» **Do this**
Pick out each line below that contains the word "dimensions" and copy it in full.

» **Records for locating displayed items**
====

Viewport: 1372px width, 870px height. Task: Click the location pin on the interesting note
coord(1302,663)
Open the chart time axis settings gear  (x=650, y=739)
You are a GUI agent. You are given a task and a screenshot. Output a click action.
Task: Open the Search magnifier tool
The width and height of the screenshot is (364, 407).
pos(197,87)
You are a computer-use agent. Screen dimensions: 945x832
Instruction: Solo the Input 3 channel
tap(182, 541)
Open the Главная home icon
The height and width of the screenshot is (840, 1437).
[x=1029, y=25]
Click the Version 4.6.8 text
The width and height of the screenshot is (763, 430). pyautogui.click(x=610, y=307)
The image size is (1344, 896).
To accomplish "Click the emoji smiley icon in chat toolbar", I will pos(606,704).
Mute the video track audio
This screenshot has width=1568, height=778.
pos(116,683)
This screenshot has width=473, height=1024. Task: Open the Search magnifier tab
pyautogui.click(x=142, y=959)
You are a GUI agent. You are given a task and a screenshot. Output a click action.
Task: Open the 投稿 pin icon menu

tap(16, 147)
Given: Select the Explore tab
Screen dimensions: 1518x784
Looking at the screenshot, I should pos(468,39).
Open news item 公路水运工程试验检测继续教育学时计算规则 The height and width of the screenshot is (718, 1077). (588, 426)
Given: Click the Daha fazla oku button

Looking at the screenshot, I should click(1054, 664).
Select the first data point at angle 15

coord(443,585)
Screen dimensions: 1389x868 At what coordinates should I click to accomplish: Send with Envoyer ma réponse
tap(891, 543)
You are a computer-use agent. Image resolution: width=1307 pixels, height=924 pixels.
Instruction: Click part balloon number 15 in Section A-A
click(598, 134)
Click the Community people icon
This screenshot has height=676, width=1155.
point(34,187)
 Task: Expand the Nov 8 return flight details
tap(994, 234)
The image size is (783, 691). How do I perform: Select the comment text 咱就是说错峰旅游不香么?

====

» **Result of this task**
You are a computer-use agent. Screen dimensions: 945x832
Screen dimensions: 1518x784
Screen dimensions: 1389x868 At what coordinates should I click to accomplish: Send with Envoyer ma réponse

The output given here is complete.